Si la polyvalence ne remet pas en cause les principes généraux d’emploi de l’arme aérienne, elle fait évoluer les modalités tactiques de mise en œuvre de l’aviation de chasse. Les implications de la polyvalence pour l’armée de l’air sont de première importance. Les possibilités nouvelles amènent à revoir et à modifier le socle des compétences détenues par le personnel navigant ainsi que sa formation et son entraînement. D’un point de vue structurel, la polyvalence conduit à adopter le format d’escadrons polyvalents avec un socle de compétence commun dit « socle de base » et une mission d’expertise préférentielle dite « mission de référence ». Ce format nécessite donc un entraînement séquencé dit « par phases ». L’organisation adoptée débouche sur une polyvalence ciblée et collective, dont l’exploitation globale est organisée en réseau avec des pôles d’expertise répartis entre les escadrons.
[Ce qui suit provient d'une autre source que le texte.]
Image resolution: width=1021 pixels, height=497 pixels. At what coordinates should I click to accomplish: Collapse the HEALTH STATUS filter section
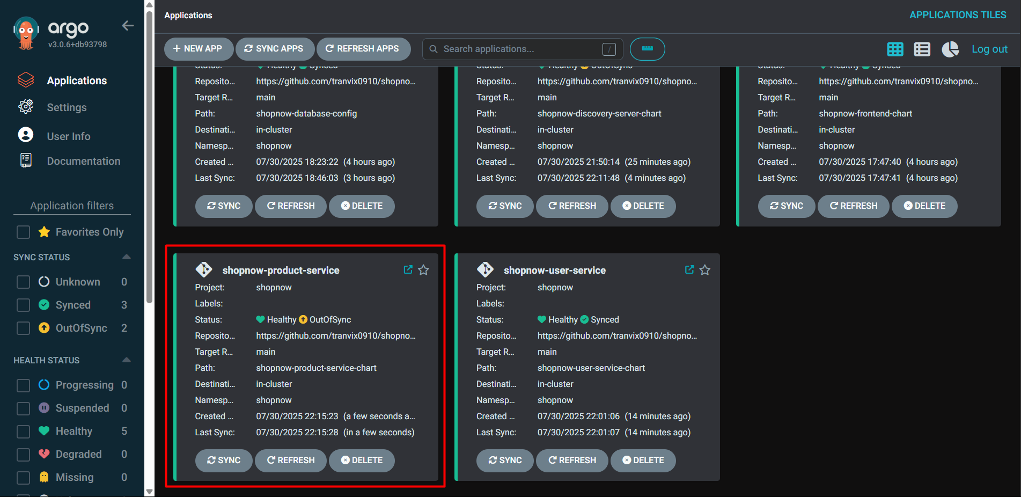tap(127, 360)
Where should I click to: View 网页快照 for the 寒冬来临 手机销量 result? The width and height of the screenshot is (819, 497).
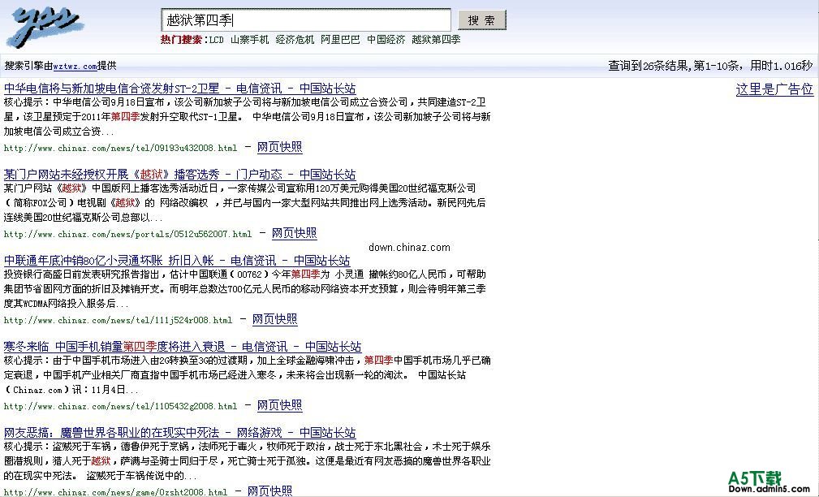pyautogui.click(x=279, y=405)
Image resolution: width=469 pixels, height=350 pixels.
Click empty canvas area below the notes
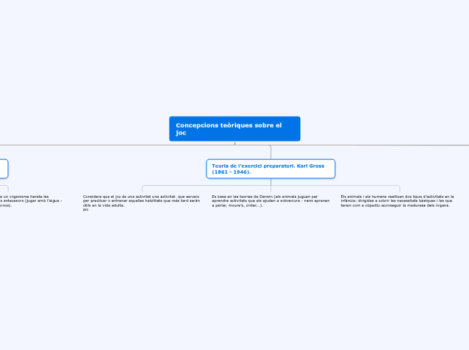(x=234, y=283)
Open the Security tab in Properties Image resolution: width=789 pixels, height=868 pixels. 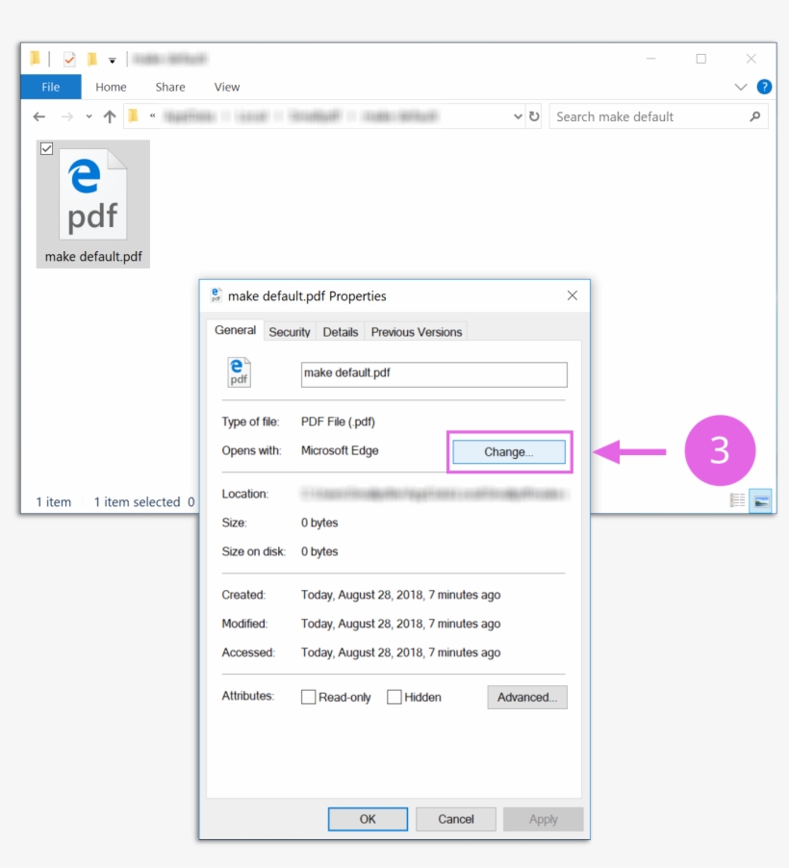point(289,332)
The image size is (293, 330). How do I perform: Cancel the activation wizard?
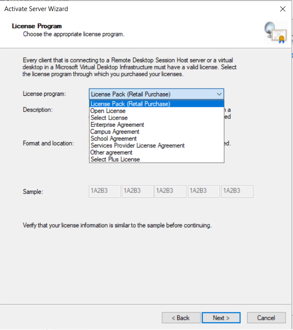266,318
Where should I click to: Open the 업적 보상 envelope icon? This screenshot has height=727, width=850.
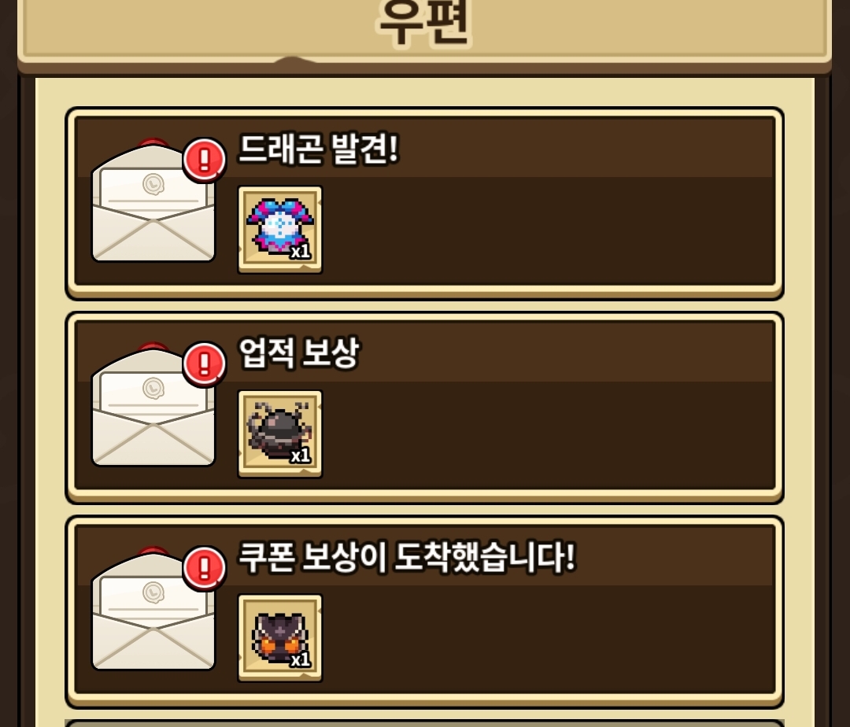153,404
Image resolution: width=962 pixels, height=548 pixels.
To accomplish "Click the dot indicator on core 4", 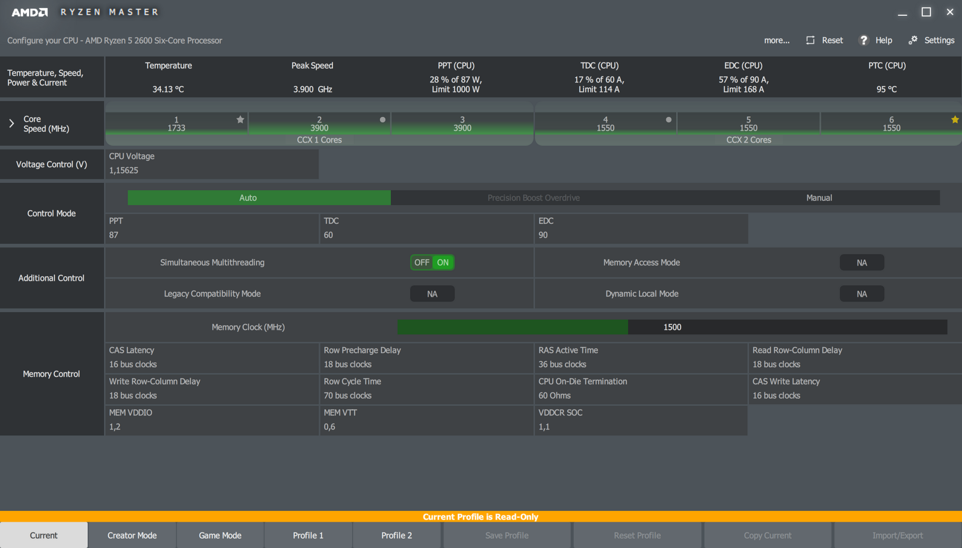I will coord(668,120).
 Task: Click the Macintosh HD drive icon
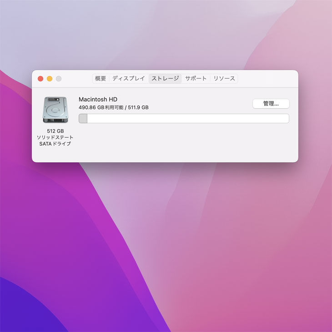[x=55, y=110]
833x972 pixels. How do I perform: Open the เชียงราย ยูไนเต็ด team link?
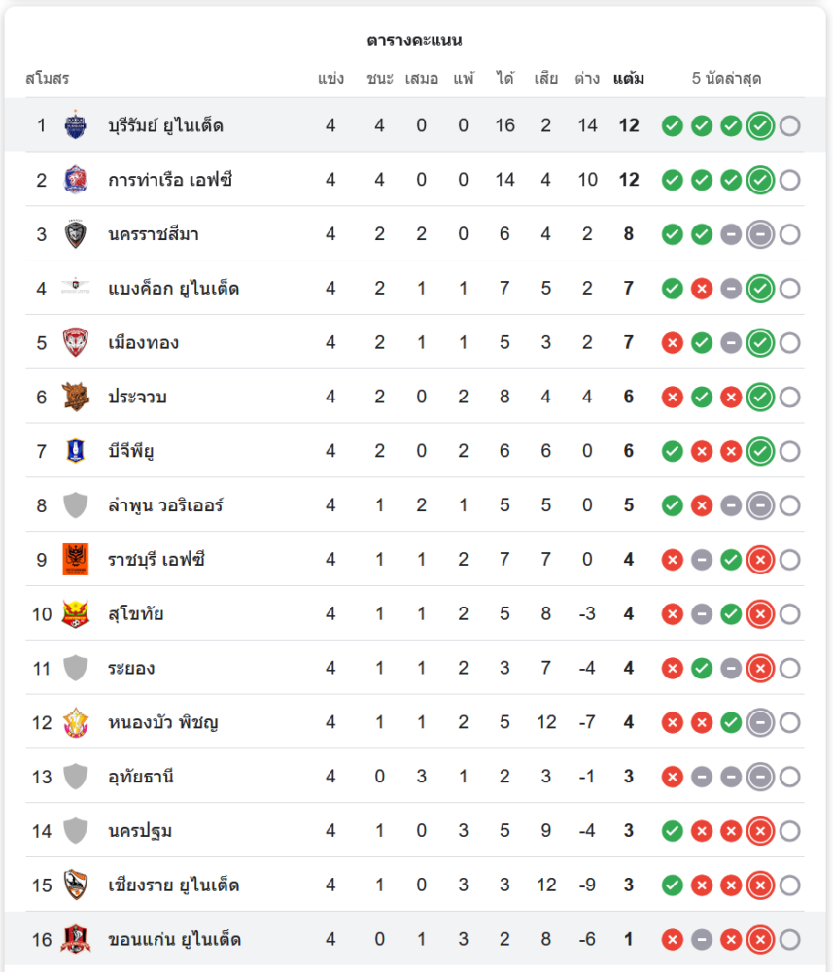pyautogui.click(x=174, y=885)
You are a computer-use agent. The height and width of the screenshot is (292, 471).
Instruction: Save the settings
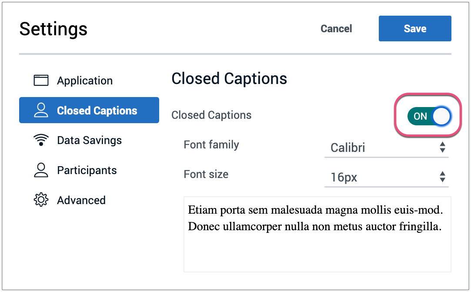click(414, 29)
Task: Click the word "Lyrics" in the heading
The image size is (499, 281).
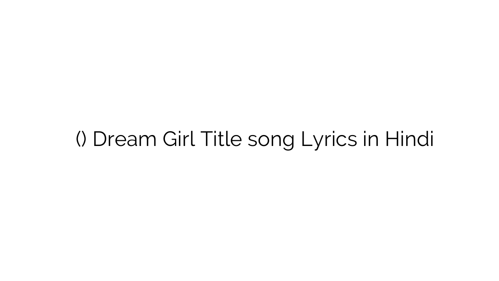Action: pyautogui.click(x=329, y=140)
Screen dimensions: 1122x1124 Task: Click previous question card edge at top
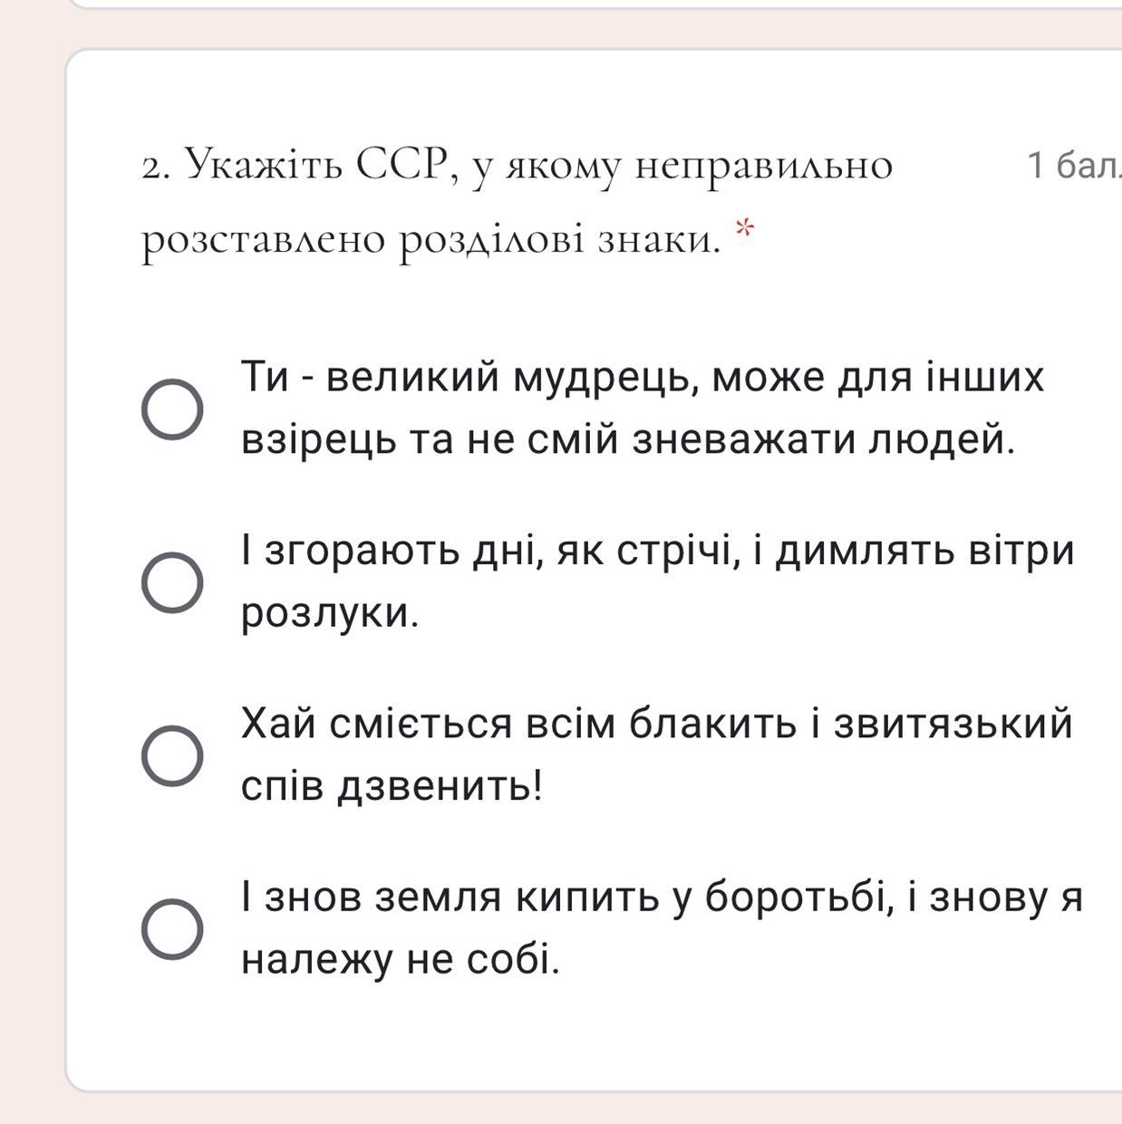point(594,5)
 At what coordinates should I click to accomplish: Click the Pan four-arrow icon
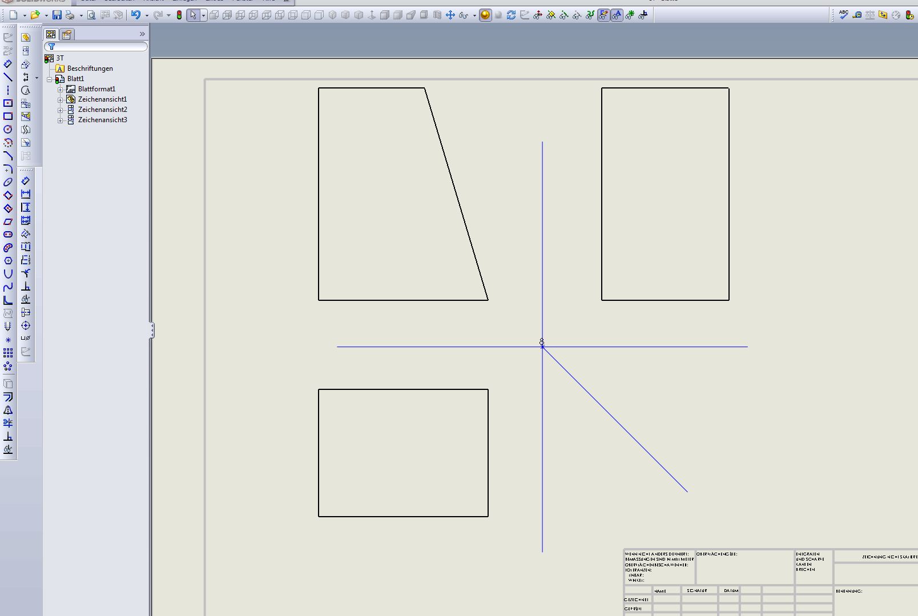click(x=450, y=15)
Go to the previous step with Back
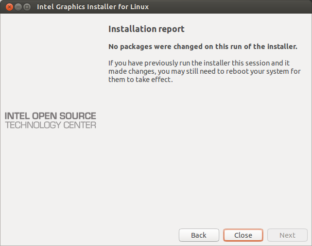Screen dimensions: 312x246 tap(198, 235)
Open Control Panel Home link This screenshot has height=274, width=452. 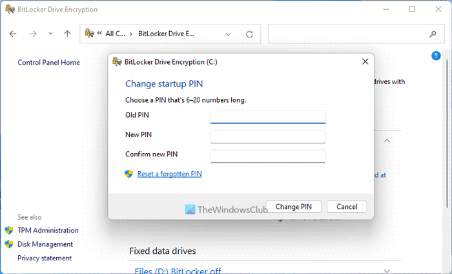48,63
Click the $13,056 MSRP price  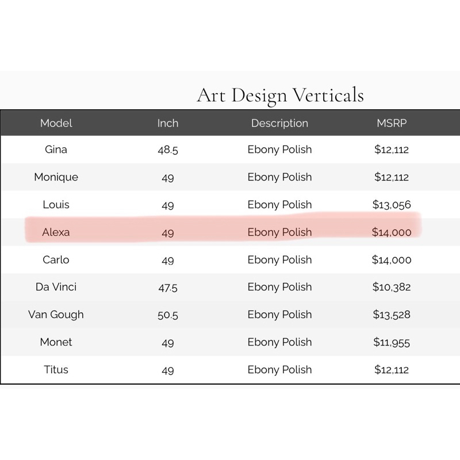point(392,205)
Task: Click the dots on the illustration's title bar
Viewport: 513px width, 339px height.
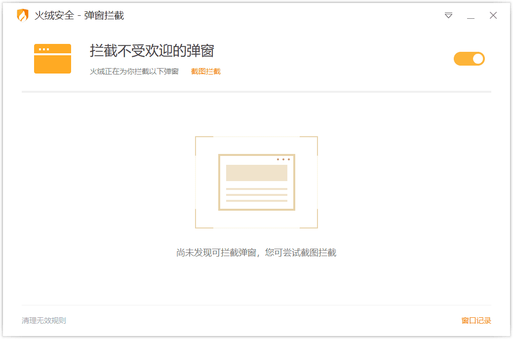Action: coord(283,160)
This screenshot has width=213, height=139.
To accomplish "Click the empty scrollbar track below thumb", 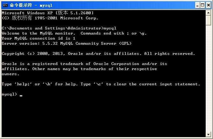I will tap(208, 79).
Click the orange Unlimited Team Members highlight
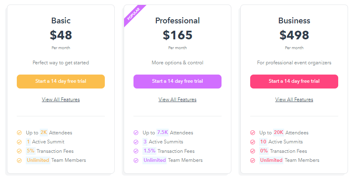The image size is (355, 177). 38,160
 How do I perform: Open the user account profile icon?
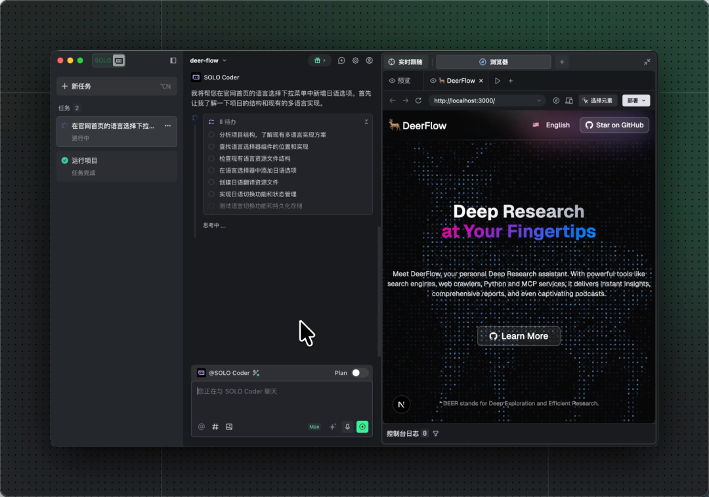(369, 60)
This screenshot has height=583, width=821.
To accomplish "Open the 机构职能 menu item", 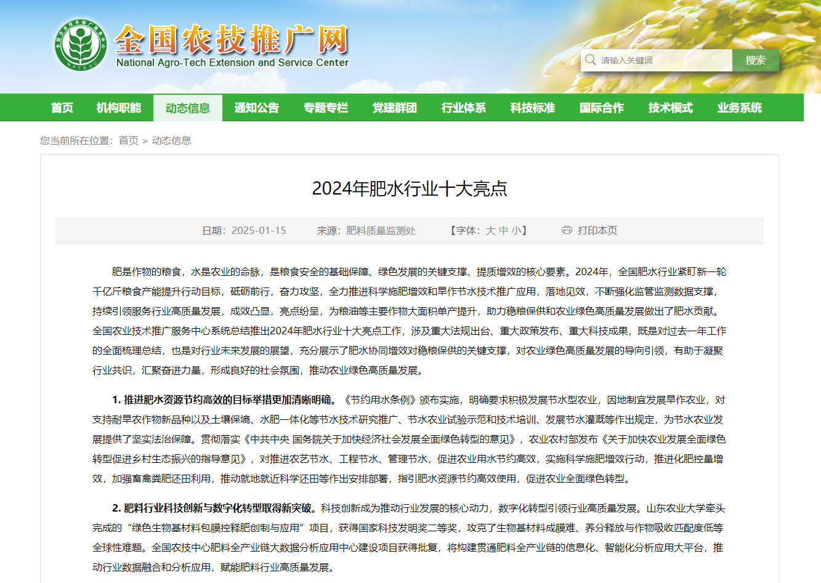I will pos(119,108).
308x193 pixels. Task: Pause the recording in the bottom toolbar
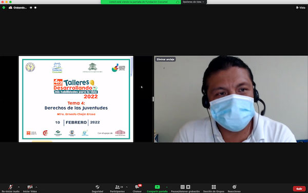tap(182, 187)
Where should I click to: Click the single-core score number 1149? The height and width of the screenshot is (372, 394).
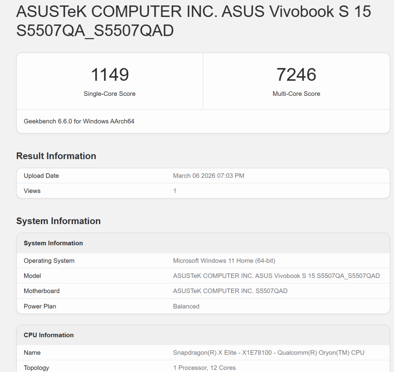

Tous ces changements affectent nécessairement l’identité et la culture de l’aviation de chasse1. En particulier, la polyvalence efface très largement la distinction historique entre l’aviation de défense aérienne et l’aviation de bombardement, entre les « bleus » et les « verts». La pleine polyvalence du Rafale constitue une révolution sur le long terme pour l’armée de l’air. Les nombreux changements apportés sont la preuve de sa nouveauté et sont également la manifestation d’une profonde innovation dans la durée.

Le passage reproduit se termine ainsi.